------ Passage to read ------

Mr. McParland attacked Ontario’s Time Of Use (TOU) power pricing system without understanding that the TOU prices recover the same pool of costs as the Regulated Price Plan (RPP) TOU replaces. Reverting from TOU back to RPP will not save one penny for households and small businesses collectively.

TOU serves consumers better than RPP by signalling consumers to conserve more diligently during high demand periods and is also more fair. RPP contains a cross-subsidy that hits the relatively large users captured by the rate. Small business, households with many occupants, and folks still stuck with electric heat, many of whom are low income, paid more than their share under the old RPP that Mr. McParland prefers.

Premier McGuinty’s overall electricity policies are driving underlying power costs up at about 10% per year and aspects of his policies deserve severe criticism, but the TOU program is a modest step in the right direction, not a “cash grab”.



  1. Tom, this is simply retail politics. Even if not technically correct, it is not a stretch that the typical voter would associate smart meters and time-of-use with their rising electricity bill.

------ Extracted entries ------

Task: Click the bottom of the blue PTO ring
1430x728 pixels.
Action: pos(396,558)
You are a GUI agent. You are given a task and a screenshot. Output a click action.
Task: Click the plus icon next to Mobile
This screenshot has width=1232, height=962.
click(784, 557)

------

» Task: Quote the passage on Ontario's time-of-use power pricing above, beginning at the words "TOU serves consumers" and stopping after the words "rising electricity bill.".

» The solution:
TOU serves consumers better than RPP by signalling consumers to conserve more diligently during high demand periods and is also more fair. RPP contains a cross-subsidy that hits the relatively large users captured by the rate. Small business, households with many occupants, and folks still stuck with electric heat, many of whom are low income, paid more than their share under the old RPP that Mr. McParland prefers.

Premier McGuinty’s overall electricity policies are driving underlying power costs up at about 10% per year and aspects of his policies deserve severe criticism, but the TOU program is a modest step in the right direction, not a “cash grab”.



  1. Tom, this is simply retail politics. Even if not technically correct, it is not a stretch that the typical voter would associate smart meters and time-of-use with their rising electricity bill.